There are many problems that can be solved by divide and conquer algorithms such as closest pair of points, fast matrix multiplication and fast fourier transform. In fact, binary search and quicksort can also be considered divide and conquer algorithms.

Kadane’s algorithm

The maximum subarray problem consists in, given an array A of numbers, determine the subarray of A with the greatest sum. It's not hard to imagine real world applications where this problem might appear. For instance, given the prevision of the value of some stock for the next n days, determine the day one should purchase and sell the stock for maximum profit. In this case, if you construct an array A of oscillations of the stock's prices for each day, you task is really to determine the maximum subarray of A.

In an array of size n, the naive approach computes the value of every subarray, which gives you an algorithm that makes a number of operations in the order of n³ (or O(n³) operations for those familiar with asymptotic notation). The almost naive approach, first, precomputes the sum of all prefixes of the array, making a number of operations in the order of n and, then, proceeds in the same way as the naive approach, but now the sum of the range i:j can be computed instantly. Thus, the almost naive algorithm makes O(n²) operations.
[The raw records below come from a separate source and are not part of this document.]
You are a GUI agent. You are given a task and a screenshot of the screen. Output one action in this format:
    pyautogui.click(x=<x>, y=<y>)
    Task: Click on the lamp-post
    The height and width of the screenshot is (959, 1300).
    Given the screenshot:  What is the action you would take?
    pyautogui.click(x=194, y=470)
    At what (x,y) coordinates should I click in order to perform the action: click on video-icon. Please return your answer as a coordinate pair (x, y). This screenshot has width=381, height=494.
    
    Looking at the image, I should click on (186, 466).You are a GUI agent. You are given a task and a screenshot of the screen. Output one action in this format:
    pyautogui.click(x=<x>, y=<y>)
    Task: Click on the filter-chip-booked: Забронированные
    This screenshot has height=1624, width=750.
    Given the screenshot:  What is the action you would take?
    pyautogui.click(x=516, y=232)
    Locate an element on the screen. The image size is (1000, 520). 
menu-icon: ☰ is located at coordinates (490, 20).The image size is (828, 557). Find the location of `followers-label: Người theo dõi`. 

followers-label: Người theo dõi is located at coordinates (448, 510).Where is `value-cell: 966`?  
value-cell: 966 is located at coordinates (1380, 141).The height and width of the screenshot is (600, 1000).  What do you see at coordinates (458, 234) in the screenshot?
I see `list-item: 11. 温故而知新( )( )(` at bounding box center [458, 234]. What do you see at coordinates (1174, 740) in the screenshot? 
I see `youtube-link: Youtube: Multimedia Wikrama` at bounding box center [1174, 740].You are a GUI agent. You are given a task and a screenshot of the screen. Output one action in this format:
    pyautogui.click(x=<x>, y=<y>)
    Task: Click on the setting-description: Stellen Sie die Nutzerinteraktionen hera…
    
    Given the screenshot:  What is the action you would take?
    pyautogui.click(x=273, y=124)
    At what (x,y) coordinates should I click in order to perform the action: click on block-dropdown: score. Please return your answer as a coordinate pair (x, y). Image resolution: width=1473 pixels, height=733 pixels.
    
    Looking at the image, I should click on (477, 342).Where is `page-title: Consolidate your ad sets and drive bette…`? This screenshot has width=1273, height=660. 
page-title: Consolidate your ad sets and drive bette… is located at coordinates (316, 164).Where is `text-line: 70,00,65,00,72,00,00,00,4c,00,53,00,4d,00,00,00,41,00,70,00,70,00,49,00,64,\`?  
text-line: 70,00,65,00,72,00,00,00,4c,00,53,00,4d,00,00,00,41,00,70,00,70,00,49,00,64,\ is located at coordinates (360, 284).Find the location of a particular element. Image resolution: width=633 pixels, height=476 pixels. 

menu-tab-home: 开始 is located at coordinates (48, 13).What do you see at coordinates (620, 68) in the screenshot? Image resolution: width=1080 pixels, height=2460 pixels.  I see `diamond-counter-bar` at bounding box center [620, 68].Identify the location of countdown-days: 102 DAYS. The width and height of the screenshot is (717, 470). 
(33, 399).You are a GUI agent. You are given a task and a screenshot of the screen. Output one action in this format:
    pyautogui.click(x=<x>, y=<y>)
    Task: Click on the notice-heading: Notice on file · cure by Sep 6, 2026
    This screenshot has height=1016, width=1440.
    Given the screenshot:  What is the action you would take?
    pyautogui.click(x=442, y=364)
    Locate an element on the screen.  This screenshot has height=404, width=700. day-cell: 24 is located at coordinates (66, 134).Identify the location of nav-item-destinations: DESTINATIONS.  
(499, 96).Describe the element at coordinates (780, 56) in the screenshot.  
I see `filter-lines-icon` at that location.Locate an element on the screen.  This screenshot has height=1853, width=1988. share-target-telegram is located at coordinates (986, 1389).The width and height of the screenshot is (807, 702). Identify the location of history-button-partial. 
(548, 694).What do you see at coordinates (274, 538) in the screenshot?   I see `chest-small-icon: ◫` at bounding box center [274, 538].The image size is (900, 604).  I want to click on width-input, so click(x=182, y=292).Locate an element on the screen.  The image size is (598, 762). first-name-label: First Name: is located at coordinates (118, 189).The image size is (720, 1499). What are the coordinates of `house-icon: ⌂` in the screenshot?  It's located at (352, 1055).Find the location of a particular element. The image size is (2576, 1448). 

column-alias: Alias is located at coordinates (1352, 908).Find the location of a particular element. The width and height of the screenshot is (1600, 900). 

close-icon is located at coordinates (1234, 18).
Excited by the simplicity and power of the divide and conquer algorithms, someone could try to employ it to solve the maximum array subproblem. In fact, this person would be successful and his algorithm would make O(n · log n) operations. However, there is an algorithm that solves the problem and makes O(n) operations, which is Kadane's algorithm. The main idea of this algorithm is to store the value of the maximum subarray that ends at index i. The following algorithm computes the value and indexes of the maximum subarray.

kadane(A)
    max_value := 0, max_beg := 0, max_end := 0
    # At the end of each iteration i, curr_value will store...
    # ... the max subarray value that ends at index i
    curr_value := 0, curr_beg := 1
    i := 1, n := size of A
    while(i <= n)
        if (curr_value + A[i] < A[i])
            curr_value := A[i]
            curr_beg := i
        else
            curr_value := curr_value + A[i]
        if(max_value < curr_value)
            max_value := curr_value
            max_beg := curr_beg
            max_end := i
        i := i + 1
    return [max_beg,max_end,max_value]

Kadane's algorithm above is not only useful, but, as is the case of mergesort, the technique used to create it is also very powerful. The technique is called Dynamic Programming, which is a fancy way to say storing stuff so you don't have to recompute it when you need it again later. The complexity of such algorithms resides in determining the right stuff that needs storing. This technique is used in many algorithms such as 0-1 Knapsack Problem, DNA Sequence Alignment and Matrix Chain Multiplication.

Conclusion

In this post, I explored three simple algorithms that are relevant and presented very important algorithmic techniques used in them. Nowadays, in order to be a well-rounded developer, in addition to have good coding skills (knowing languages and design patterns, having a clean code, etc), you also must know about construction of algorithms and how to analyze their efficiency a I hope this post helped you do that.